All records below are to be set down exactly, each character intact.

[Start of section]

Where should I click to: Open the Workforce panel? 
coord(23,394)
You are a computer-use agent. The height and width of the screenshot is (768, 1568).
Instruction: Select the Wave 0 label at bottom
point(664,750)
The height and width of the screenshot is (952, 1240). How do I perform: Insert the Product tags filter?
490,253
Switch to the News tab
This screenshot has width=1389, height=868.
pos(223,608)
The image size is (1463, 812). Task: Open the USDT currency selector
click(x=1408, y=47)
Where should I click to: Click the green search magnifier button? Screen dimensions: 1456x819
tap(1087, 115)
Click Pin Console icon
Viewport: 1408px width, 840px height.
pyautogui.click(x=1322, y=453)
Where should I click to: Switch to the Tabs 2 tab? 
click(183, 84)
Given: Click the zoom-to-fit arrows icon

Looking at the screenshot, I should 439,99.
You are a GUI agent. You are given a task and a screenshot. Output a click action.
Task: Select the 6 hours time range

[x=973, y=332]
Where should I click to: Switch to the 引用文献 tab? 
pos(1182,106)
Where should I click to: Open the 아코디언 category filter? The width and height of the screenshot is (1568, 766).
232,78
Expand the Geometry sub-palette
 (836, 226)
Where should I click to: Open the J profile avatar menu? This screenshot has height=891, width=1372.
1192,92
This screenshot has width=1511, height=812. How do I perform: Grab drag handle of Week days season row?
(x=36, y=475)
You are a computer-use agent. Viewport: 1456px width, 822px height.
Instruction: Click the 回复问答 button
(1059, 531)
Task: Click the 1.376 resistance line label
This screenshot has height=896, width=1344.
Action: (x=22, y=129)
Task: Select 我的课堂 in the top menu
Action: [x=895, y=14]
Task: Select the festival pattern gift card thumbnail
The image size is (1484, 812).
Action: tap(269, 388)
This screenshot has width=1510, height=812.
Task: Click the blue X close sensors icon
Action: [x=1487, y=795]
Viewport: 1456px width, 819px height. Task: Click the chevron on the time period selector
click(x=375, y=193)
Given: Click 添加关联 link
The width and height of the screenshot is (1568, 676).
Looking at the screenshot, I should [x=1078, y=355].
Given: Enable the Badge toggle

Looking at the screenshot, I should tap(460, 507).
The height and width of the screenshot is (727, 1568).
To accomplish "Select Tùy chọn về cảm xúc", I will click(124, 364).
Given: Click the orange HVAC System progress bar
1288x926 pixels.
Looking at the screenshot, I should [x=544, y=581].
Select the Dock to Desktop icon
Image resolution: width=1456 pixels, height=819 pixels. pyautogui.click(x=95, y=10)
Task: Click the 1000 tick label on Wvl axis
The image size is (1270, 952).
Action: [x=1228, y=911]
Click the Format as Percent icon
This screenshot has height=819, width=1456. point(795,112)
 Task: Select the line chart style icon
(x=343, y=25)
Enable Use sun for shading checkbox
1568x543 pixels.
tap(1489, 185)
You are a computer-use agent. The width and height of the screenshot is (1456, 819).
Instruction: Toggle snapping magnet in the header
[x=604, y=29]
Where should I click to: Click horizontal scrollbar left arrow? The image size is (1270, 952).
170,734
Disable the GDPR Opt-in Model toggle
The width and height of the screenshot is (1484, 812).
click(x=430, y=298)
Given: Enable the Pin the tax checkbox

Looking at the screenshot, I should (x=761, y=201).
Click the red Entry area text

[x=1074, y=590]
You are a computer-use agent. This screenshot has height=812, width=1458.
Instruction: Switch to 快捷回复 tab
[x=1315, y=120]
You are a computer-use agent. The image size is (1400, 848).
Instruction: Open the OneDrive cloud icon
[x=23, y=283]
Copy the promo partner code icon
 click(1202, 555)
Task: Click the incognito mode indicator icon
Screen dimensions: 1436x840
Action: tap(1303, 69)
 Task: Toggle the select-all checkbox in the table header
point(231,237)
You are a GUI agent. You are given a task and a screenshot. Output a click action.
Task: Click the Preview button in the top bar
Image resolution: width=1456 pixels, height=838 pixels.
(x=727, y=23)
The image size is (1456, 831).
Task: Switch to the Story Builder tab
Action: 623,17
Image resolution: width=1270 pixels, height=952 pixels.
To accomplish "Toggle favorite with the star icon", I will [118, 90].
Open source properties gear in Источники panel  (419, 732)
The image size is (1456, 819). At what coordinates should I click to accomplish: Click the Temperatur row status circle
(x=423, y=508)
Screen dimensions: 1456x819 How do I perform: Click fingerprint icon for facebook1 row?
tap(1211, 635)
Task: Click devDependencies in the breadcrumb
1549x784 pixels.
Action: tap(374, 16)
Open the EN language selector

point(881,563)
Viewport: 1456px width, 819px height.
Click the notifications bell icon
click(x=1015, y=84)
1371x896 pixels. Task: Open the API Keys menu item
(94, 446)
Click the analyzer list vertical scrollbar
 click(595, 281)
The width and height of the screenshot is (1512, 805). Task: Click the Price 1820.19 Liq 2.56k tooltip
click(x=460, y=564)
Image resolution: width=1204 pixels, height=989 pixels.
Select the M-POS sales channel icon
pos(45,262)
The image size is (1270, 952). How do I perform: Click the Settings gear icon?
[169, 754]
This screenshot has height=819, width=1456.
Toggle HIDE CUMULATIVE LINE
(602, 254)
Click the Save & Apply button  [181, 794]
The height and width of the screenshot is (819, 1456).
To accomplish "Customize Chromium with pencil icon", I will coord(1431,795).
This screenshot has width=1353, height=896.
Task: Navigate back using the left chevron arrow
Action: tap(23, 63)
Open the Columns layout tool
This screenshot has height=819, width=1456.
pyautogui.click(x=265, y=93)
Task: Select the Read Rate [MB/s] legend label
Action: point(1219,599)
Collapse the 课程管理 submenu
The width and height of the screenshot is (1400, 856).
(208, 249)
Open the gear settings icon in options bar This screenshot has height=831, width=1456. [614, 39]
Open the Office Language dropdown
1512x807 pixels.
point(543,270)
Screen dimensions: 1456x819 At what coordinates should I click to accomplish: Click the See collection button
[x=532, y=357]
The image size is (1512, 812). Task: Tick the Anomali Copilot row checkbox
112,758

[End of section]

Result:
Where should I click to: Open the Workforce panel? 
coord(23,394)
You are a computer-use agent. The height and width of the screenshot is (768, 1568).
Instruction: Select the Wave 0 label at bottom
point(664,750)
The height and width of the screenshot is (952, 1240). How do I perform: Insert the Product tags filter?
490,253
Switch to the News tab
This screenshot has width=1389, height=868.
pos(223,608)
The image size is (1463, 812). Task: Open the USDT currency selector
click(x=1408, y=47)
Where should I click to: Click the green search magnifier button? Screen dimensions: 1456x819
tap(1087, 115)
Click Pin Console icon
Viewport: 1408px width, 840px height.
pyautogui.click(x=1322, y=453)
Where should I click to: Switch to the Tabs 2 tab? 
click(183, 84)
Given: Click the zoom-to-fit arrows icon

Looking at the screenshot, I should 439,99.
You are a GUI agent. You are given a task and a screenshot. Output a click action.
Task: Select the 6 hours time range

[x=973, y=332]
Where should I click to: Switch to the 引用文献 tab? 
pos(1182,106)
Where should I click to: Open the 아코디언 category filter? The width and height of the screenshot is (1568, 766).
232,78
Expand the Geometry sub-palette
 (836, 226)
Where should I click to: Open the J profile avatar menu? This screenshot has height=891, width=1372.
1192,92
This screenshot has width=1511, height=812. How do I perform: Grab drag handle of Week days season row?
(x=36, y=475)
You are a computer-use agent. Viewport: 1456px width, 822px height.
Instruction: Click the 回复问答 button
(1059, 531)
Task: Click the 1.376 resistance line label
This screenshot has height=896, width=1344.
Action: (x=22, y=129)
Task: Select 我的课堂 in the top menu
Action: [x=895, y=14]
Task: Select the festival pattern gift card thumbnail
The image size is (1484, 812).
Action: tap(269, 388)
This screenshot has width=1510, height=812.
Task: Click the blue X close sensors icon
Action: [x=1487, y=795]
Viewport: 1456px width, 819px height. Task: Click the chevron on the time period selector
click(x=375, y=193)
Given: Click 添加关联 link
The width and height of the screenshot is (1568, 676).
Looking at the screenshot, I should [x=1078, y=355].
Given: Enable the Badge toggle

Looking at the screenshot, I should tap(460, 507).
The height and width of the screenshot is (727, 1568).
To accomplish "Select Tùy chọn về cảm xúc", I will click(124, 364).
Given: Click the orange HVAC System progress bar
1288x926 pixels.
Looking at the screenshot, I should [x=544, y=581].
Select the Dock to Desktop icon
Image resolution: width=1456 pixels, height=819 pixels. pyautogui.click(x=95, y=10)
Task: Click the 1000 tick label on Wvl axis
The image size is (1270, 952).
Action: [x=1228, y=911]
Click the Format as Percent icon
This screenshot has height=819, width=1456. point(795,112)
 Task: Select the line chart style icon
(x=343, y=25)
Enable Use sun for shading checkbox
1568x543 pixels.
tap(1489, 185)
You are a computer-use agent. The width and height of the screenshot is (1456, 819).
Instruction: Toggle snapping magnet in the header
[x=604, y=29]
Where should I click to: Click horizontal scrollbar left arrow? The image size is (1270, 952).
170,734
Disable the GDPR Opt-in Model toggle
The width and height of the screenshot is (1484, 812).
click(x=430, y=298)
Given: Enable the Pin the tax checkbox

Looking at the screenshot, I should (x=761, y=201).
Click the red Entry area text

[x=1074, y=590]
You are a computer-use agent. This screenshot has height=812, width=1458.
Instruction: Switch to 快捷回复 tab
[x=1315, y=120]
You are a computer-use agent. The image size is (1400, 848).
Instruction: Open the OneDrive cloud icon
[x=23, y=283]
Copy the promo partner code icon
 click(1202, 555)
Task: Click the incognito mode indicator icon
Screen dimensions: 1436x840
Action: tap(1303, 69)
 Task: Toggle the select-all checkbox in the table header
point(231,237)
You are a GUI agent. You are given a task and a screenshot. Output a click action.
Task: Click the Preview button in the top bar
Image resolution: width=1456 pixels, height=838 pixels.
(x=727, y=23)
The image size is (1456, 831).
Task: Switch to the Story Builder tab
Action: 623,17
Image resolution: width=1270 pixels, height=952 pixels.
To accomplish "Toggle favorite with the star icon", I will [118, 90].
Open source properties gear in Источники panel  (419, 732)
The image size is (1456, 819). At what coordinates should I click to accomplish: Click the Temperatur row status circle
(x=423, y=508)
Screen dimensions: 1456x819 How do I perform: Click fingerprint icon for facebook1 row?
tap(1211, 635)
Task: Click devDependencies in the breadcrumb
1549x784 pixels.
Action: tap(374, 16)
Open the EN language selector

point(881,563)
Viewport: 1456px width, 819px height.
Click the notifications bell icon
click(x=1015, y=84)
1371x896 pixels. Task: Open the API Keys menu item
(94, 446)
Click the analyzer list vertical scrollbar
 click(595, 281)
The width and height of the screenshot is (1512, 805). Task: Click the Price 1820.19 Liq 2.56k tooltip
click(x=460, y=564)
Image resolution: width=1204 pixels, height=989 pixels.
Select the M-POS sales channel icon
pos(45,262)
The image size is (1270, 952). How do I perform: Click the Settings gear icon?
[169, 754]
This screenshot has height=819, width=1456.
Toggle HIDE CUMULATIVE LINE
(602, 254)
Click the Save & Apply button  [181, 794]
The height and width of the screenshot is (819, 1456).
To accomplish "Customize Chromium with pencil icon", I will coord(1431,795).
This screenshot has width=1353, height=896.
Task: Navigate back using the left chevron arrow
Action: tap(23, 63)
Open the Columns layout tool
This screenshot has height=819, width=1456.
pyautogui.click(x=265, y=93)
Task: Select the Read Rate [MB/s] legend label
Action: point(1219,599)
Collapse the 课程管理 submenu
The width and height of the screenshot is (1400, 856).
(208, 249)
Open the gear settings icon in options bar This screenshot has height=831, width=1456. [614, 39]
Open the Office Language dropdown
1512x807 pixels.
point(543,270)
Screen dimensions: 1456x819 At what coordinates should I click to accomplish: Click the See collection button
[x=532, y=357]
The image size is (1512, 812). Task: Tick the Anomali Copilot row checkbox
112,758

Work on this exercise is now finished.